What you are asked to do –
The data beneath this task is to be duplicated exactly, in its entirety.

Stored data entries –
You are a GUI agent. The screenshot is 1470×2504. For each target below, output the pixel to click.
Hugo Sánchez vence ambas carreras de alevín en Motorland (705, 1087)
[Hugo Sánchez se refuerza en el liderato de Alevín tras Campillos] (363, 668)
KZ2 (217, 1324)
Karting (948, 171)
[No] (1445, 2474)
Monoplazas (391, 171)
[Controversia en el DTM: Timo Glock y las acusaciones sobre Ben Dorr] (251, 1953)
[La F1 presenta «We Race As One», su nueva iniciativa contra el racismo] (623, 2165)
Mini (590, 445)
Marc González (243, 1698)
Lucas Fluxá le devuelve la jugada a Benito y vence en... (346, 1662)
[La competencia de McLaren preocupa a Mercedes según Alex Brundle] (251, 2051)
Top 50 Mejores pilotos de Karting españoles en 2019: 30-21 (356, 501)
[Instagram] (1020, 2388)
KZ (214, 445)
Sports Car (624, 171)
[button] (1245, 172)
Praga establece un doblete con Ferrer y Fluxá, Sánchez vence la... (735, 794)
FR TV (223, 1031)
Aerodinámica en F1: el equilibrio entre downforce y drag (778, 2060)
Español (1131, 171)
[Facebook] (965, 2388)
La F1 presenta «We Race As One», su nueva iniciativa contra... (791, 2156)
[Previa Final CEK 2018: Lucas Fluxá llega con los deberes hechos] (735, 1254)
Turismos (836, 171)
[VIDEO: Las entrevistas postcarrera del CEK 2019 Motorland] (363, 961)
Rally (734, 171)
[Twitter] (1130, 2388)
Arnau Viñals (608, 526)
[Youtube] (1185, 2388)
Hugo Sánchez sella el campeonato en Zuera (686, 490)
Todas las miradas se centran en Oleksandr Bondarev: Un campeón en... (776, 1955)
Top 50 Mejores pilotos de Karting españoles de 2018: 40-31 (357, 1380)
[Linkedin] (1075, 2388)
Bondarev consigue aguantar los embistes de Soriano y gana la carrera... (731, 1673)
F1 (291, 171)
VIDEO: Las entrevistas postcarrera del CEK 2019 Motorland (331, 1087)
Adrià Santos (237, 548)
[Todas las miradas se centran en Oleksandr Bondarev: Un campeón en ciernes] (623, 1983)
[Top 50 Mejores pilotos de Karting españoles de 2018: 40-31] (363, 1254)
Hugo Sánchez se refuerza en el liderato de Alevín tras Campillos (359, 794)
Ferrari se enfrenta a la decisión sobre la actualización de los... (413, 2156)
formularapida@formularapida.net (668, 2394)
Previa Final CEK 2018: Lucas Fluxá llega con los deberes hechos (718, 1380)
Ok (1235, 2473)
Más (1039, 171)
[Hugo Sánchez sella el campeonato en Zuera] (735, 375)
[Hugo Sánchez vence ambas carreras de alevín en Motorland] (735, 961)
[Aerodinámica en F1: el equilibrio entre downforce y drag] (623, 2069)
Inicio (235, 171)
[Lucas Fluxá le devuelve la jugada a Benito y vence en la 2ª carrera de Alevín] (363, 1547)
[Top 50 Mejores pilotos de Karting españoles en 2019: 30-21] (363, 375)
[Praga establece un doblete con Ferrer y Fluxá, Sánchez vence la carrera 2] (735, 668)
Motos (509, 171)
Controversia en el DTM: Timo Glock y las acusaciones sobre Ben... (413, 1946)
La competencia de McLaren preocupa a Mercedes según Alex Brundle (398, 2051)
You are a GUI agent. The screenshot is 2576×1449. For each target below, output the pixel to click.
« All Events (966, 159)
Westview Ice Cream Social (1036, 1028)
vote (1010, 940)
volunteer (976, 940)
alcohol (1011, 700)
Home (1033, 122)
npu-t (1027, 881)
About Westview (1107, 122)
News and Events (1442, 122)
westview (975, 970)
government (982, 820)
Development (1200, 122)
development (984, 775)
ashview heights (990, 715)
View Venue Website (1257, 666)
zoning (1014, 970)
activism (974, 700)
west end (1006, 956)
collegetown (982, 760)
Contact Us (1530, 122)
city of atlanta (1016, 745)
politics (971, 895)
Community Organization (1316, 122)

Solution below –
You are a GUI agent. The screenshot is 1470×2504. For each target below, output the pixel to click.
Hugo Sánchez vence ambas carreras de alevín en Motorland (705, 1087)
[Hugo Sánchez se refuerza en el liderato de Alevín tras Campillos] (363, 668)
KZ2 (217, 1324)
Karting (948, 171)
[No] (1445, 2474)
Monoplazas (391, 171)
[Controversia en el DTM: Timo Glock y las acusaciones sobre Ben Dorr] (251, 1953)
[La F1 presenta «We Race As One», su nueva iniciativa contra el racismo] (623, 2165)
Mini (590, 445)
Marc González (243, 1698)
Lucas Fluxá le devuelve la jugada a Benito y vence en... (346, 1662)
[La competencia de McLaren preocupa a Mercedes según Alex Brundle] (251, 2051)
Top 50 Mejores pilotos de Karting españoles en 2019: 30-21 (356, 501)
[Instagram] (1020, 2388)
KZ (214, 445)
Sports Car (624, 171)
[button] (1245, 172)
Praga establece un doblete con Ferrer y Fluxá, Sánchez vence la... (735, 794)
FR TV (223, 1031)
Aerodinámica en F1: el equilibrio entre downforce y drag (778, 2060)
Español (1131, 171)
[Facebook] (965, 2388)
La F1 presenta «We Race As One», su nueva iniciativa contra... (791, 2156)
[Previa Final CEK 2018: Lucas Fluxá llega con los deberes hechos] (735, 1254)
Turismos (836, 171)
[VIDEO: Las entrevistas postcarrera del CEK 2019 Motorland] (363, 961)
Rally (734, 171)
[Twitter] (1130, 2388)
Arnau Viñals (608, 526)
[Youtube] (1185, 2388)
Hugo Sánchez sella el campeonato en Zuera (686, 490)
Todas las miradas se centran en Oleksandr Bondarev: Un campeón en... (776, 1955)
Top 50 Mejores pilotos de Karting españoles de 2018: 40-31 (357, 1380)
[Linkedin] (1075, 2388)
Bondarev consigue aguantar los embistes de Soriano y gana la carrera... (731, 1673)
F1 (291, 171)
VIDEO: Las entrevistas postcarrera del CEK 2019 Motorland (331, 1087)
Adrià Santos (237, 548)
[Todas las miradas se centran en Oleksandr Bondarev: Un campeón en ciernes] (623, 1983)
[Top 50 Mejores pilotos de Karting españoles de 2018: 40-31] (363, 1254)
Hugo Sánchez se refuerza en el liderato de Alevín tras Campillos (359, 794)
Ferrari se enfrenta a la decisión sobre la actualización de los... (413, 2156)
formularapida@formularapida.net (668, 2394)
Previa Final CEK 2018: Lucas Fluxá llega con los deberes hechos (718, 1380)
Ok (1235, 2473)
Más (1039, 171)
[Hugo Sánchez sella el campeonato en Zuera] (735, 375)
[Hugo Sánchez vence ambas carreras de alevín en Motorland] (735, 961)
[Aerodinámica en F1: el equilibrio entre downforce y drag] (623, 2069)
Inicio (235, 171)
[Lucas Fluxá le devuelve la jugada a Benito y vence en la 2ª carrera de Alevín] (363, 1547)
[Top 50 Mejores pilotos de Karting españoles en 2019: 30-21] (363, 375)
[Praga establece un doblete con Ferrer y Fluxá, Sánchez vence la carrera 2] (735, 668)
Motos (509, 171)
Controversia en el DTM: Timo Glock y las acusaciones sobre Ben... (413, 1946)
La competencia de McLaren preocupa a Mercedes según Alex Brundle (398, 2051)
You are a GUI agent. The screenshot is 2576×1449. For each target below, output the pixel to click.
« All Events (966, 159)
Westview Ice Cream Social (1036, 1028)
vote (1010, 940)
volunteer (976, 940)
alcohol (1011, 700)
Home (1033, 122)
npu-t (1027, 881)
About Westview (1107, 122)
News and Events (1442, 122)
westview (975, 970)
government (982, 820)
Development (1200, 122)
development (984, 775)
ashview heights (990, 715)
View Venue Website (1257, 666)
zoning (1014, 970)
activism (974, 700)
west end (1006, 956)
collegetown (982, 760)
Contact Us (1530, 122)
city of atlanta (1016, 745)
politics (971, 895)
Community Organization (1316, 122)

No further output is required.